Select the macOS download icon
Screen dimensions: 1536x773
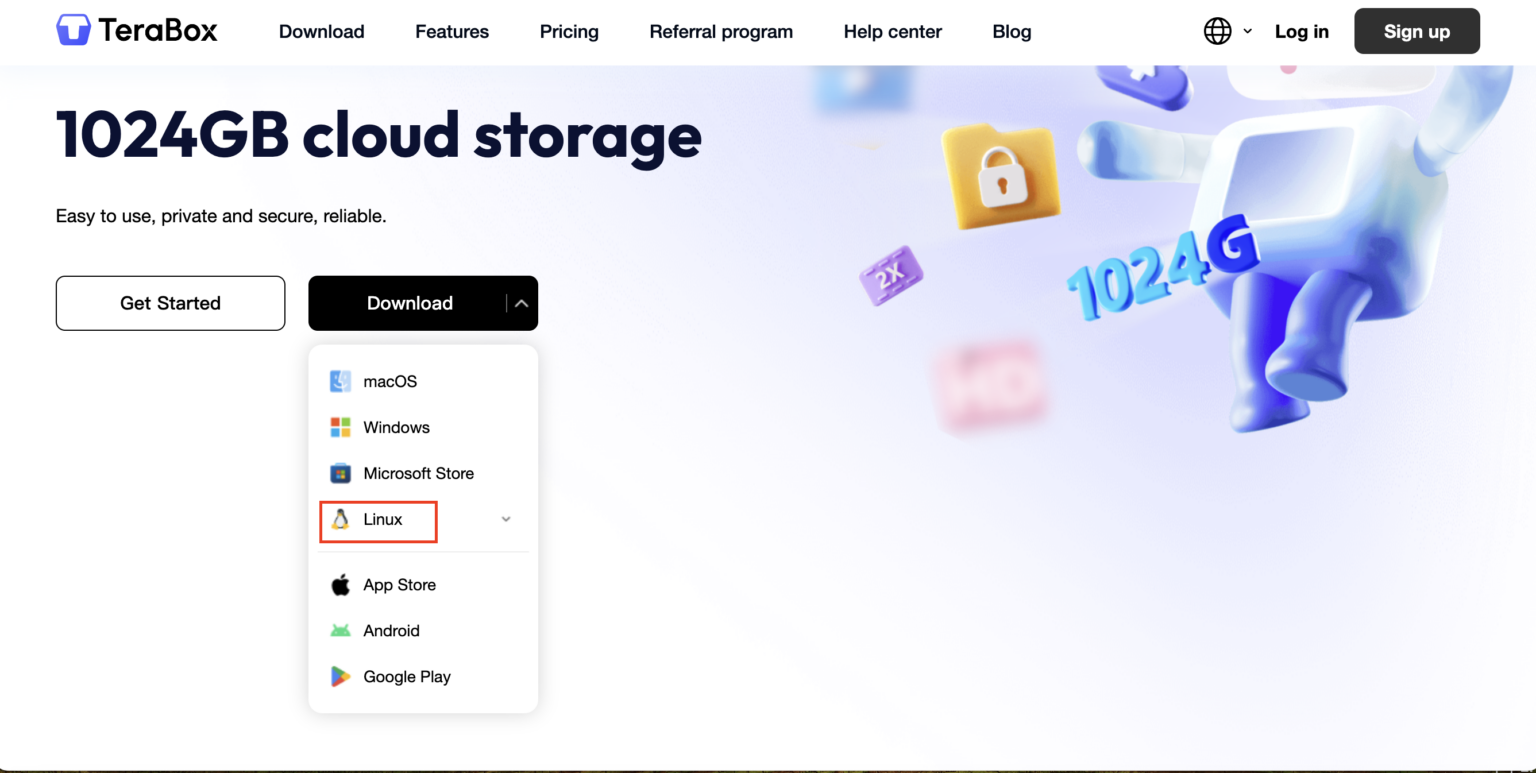[x=340, y=381]
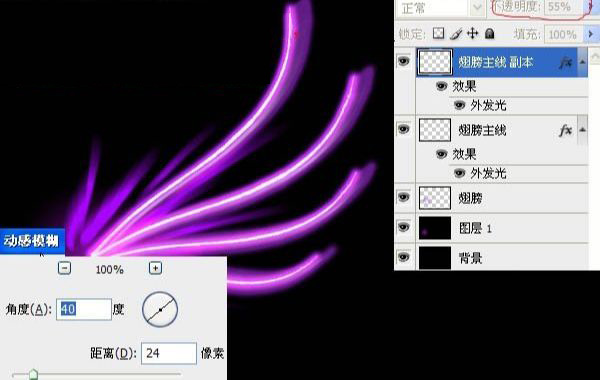The width and height of the screenshot is (600, 380).
Task: Click the angle dial control
Action: pyautogui.click(x=160, y=309)
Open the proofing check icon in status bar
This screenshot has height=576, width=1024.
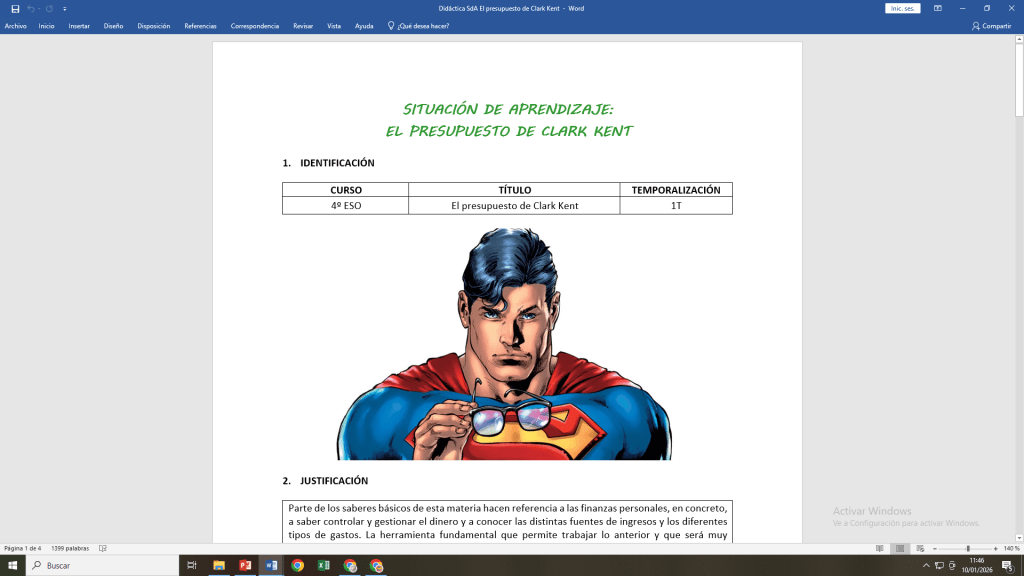[x=104, y=548]
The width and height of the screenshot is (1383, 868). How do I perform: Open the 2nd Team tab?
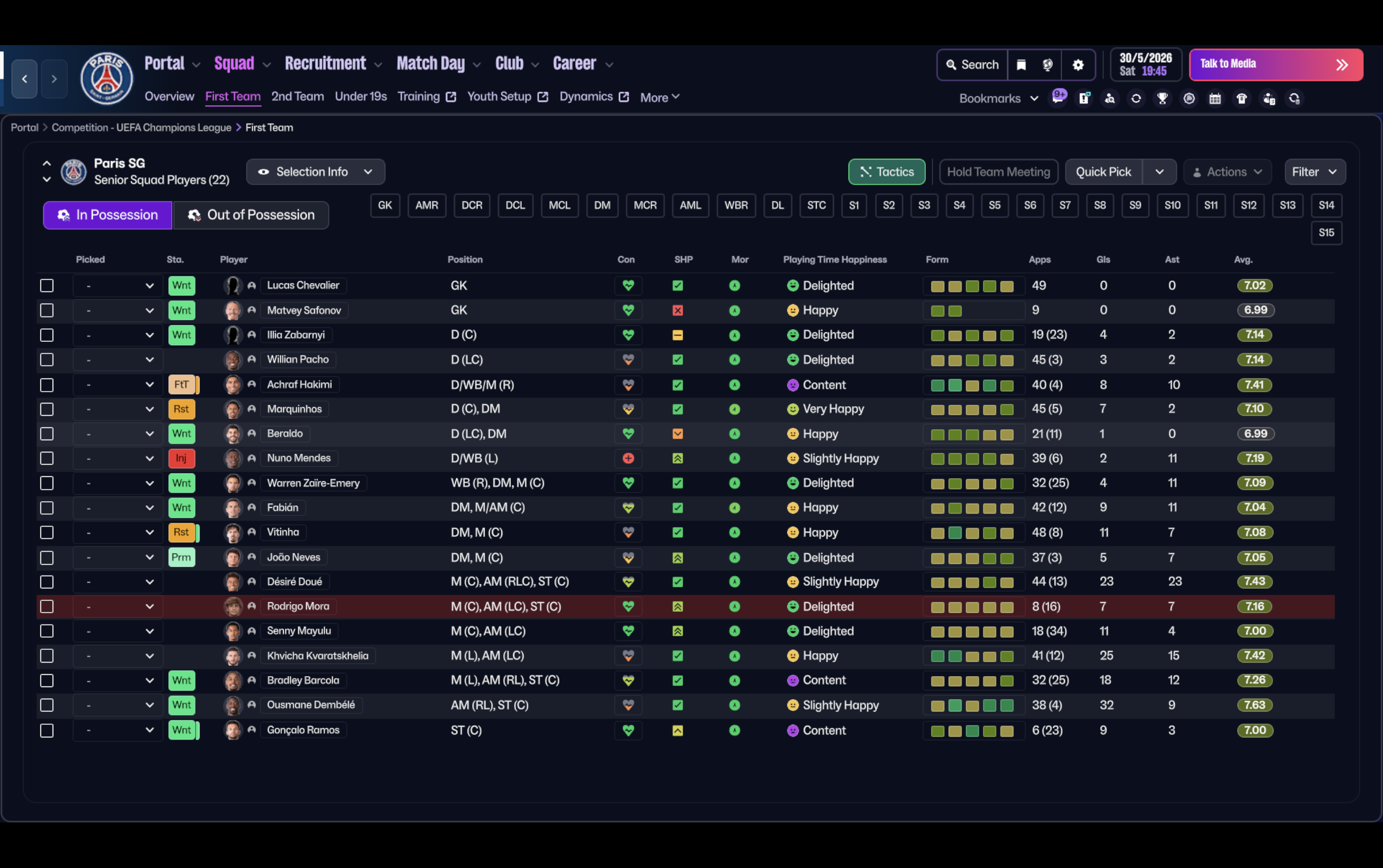(x=297, y=96)
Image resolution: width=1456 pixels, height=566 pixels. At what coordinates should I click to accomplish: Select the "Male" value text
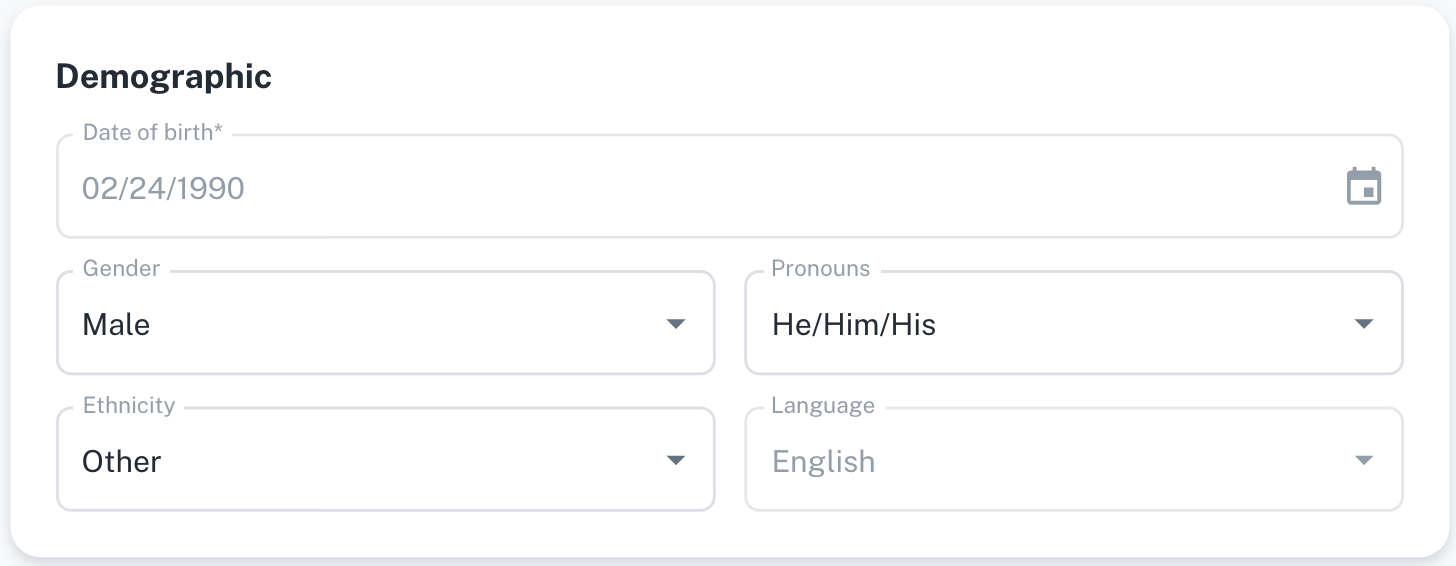(116, 325)
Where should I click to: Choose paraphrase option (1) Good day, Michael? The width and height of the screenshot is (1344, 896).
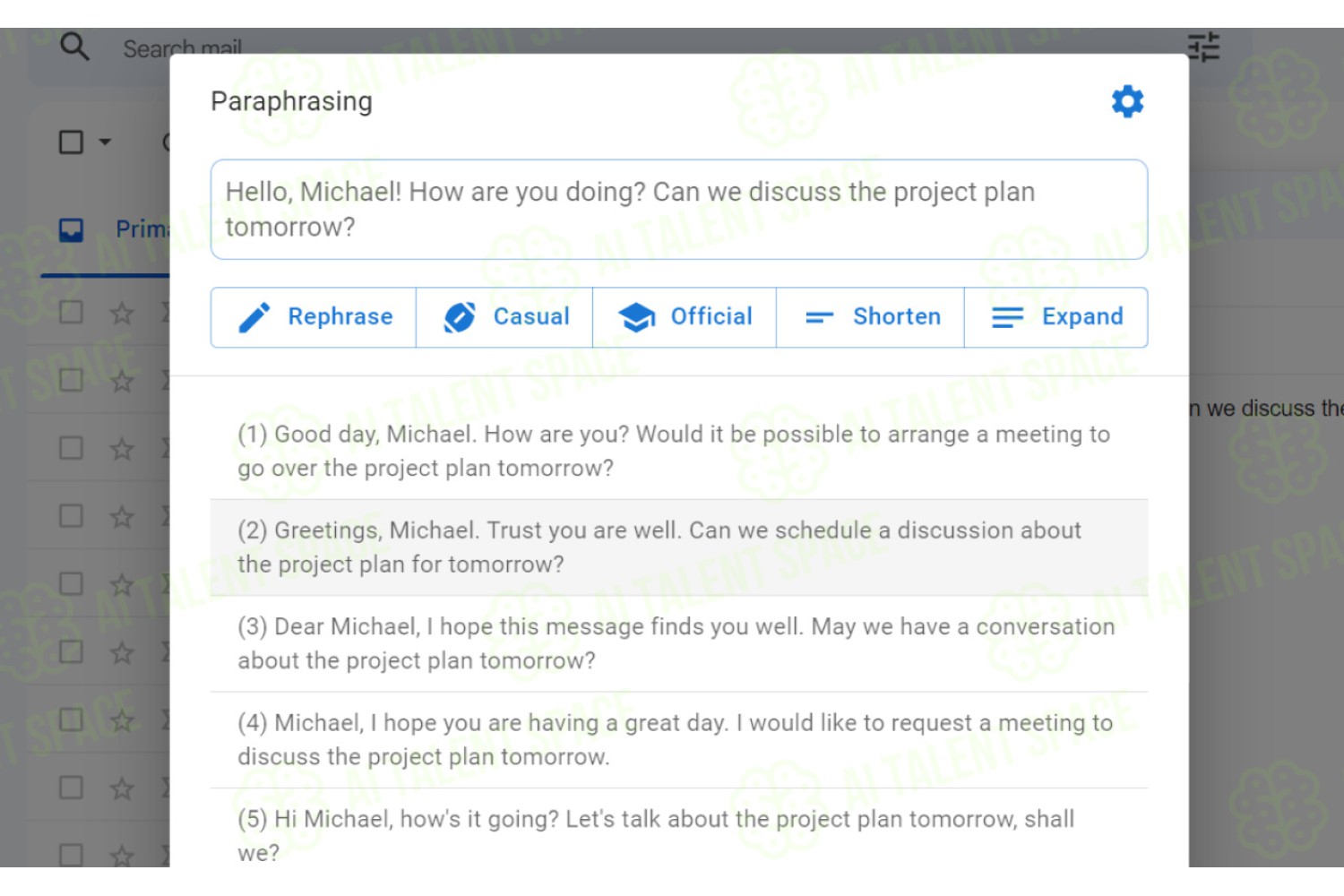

**Written instruction**
Repeat the records above with "icon" swapped for "button" wherever it occurs, keeping everything else the same. Leave the pictures out.

**Written response**
Select the macOS download button
Screen dimensions: 1536x773
[x=340, y=381]
The width and height of the screenshot is (600, 380).
Task: Click the angle dial control
Action: pyautogui.click(x=160, y=309)
Open the proofing check button in status bar
This screenshot has height=576, width=1024.
[x=104, y=548]
The width and height of the screenshot is (1383, 868). How do I perform: Open the 2nd Team tab?
(x=297, y=96)
Image resolution: width=1456 pixels, height=566 pixels. At what coordinates should I click to accomplish: Select the "Male" value text
(116, 325)
Where should I click to: Choose paraphrase option (1) Good day, Michael? The width and height of the screenshot is (1344, 896).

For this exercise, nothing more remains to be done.